What you will do: Could you copy, word for word, only the lines from the one containing "Click the prime logo" through the last line of the records below, both included?
═════ Supplied records ═════
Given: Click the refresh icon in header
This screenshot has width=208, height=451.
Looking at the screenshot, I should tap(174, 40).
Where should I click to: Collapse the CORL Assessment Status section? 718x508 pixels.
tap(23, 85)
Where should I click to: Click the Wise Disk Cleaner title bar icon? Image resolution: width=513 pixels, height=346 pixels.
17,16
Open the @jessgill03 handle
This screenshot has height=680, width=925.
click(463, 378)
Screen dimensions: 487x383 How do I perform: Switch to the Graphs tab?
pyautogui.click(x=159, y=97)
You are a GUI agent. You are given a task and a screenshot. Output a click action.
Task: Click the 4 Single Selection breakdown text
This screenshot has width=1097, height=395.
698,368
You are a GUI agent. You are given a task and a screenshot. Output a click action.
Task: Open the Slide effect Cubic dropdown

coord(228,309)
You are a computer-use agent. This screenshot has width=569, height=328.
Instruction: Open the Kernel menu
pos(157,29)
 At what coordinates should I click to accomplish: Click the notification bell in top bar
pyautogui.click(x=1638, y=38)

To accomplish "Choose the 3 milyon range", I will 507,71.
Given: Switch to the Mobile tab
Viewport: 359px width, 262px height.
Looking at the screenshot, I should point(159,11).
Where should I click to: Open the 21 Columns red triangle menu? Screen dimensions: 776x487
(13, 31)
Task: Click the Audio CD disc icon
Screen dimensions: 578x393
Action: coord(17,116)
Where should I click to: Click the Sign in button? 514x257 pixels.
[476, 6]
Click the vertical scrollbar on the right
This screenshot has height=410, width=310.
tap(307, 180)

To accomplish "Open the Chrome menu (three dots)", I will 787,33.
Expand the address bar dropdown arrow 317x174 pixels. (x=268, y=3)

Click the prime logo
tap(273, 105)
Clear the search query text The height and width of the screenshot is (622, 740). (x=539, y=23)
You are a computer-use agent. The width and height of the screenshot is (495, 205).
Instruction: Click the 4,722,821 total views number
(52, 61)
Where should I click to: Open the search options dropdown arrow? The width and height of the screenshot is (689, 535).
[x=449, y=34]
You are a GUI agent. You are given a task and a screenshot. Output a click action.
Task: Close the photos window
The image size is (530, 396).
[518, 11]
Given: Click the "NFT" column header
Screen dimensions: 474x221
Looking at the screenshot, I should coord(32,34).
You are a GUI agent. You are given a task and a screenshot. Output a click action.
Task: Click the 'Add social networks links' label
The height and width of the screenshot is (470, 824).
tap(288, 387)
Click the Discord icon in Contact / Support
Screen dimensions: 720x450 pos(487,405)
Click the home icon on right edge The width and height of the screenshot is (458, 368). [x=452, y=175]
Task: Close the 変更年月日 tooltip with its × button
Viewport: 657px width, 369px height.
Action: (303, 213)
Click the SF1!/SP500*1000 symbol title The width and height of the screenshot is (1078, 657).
═════
Exercise answer:
Click the prime logo
tap(273, 105)
Clear the search query text The height and width of the screenshot is (622, 740). (x=539, y=23)
You are a computer-use agent. The width and height of the screenshot is (495, 205).
Instruction: Click the 4,722,821 total views number
(52, 61)
Where should I click to: Open the search options dropdown arrow? The width and height of the screenshot is (689, 535).
[x=449, y=34]
You are a GUI agent. You are given a task and a screenshot. Output a click action.
Task: Close the photos window
The image size is (530, 396).
[518, 11]
Given: Click the "NFT" column header
Screen dimensions: 474x221
Looking at the screenshot, I should coord(32,34).
You are a GUI agent. You are given a task and a screenshot. Output a click action.
Task: Click the 'Add social networks links' label
The height and width of the screenshot is (470, 824).
tap(288, 387)
Click the Discord icon in Contact / Support
Screen dimensions: 720x450 pos(487,405)
Click the home icon on right edge The width and height of the screenshot is (458, 368). [x=452, y=175]
Task: Close the 変更年月日 tooltip with its × button
Viewport: 657px width, 369px height.
Action: (303, 213)
Click the SF1!/SP500*1000 symbol title The width and height of the screenshot is (1078, 657).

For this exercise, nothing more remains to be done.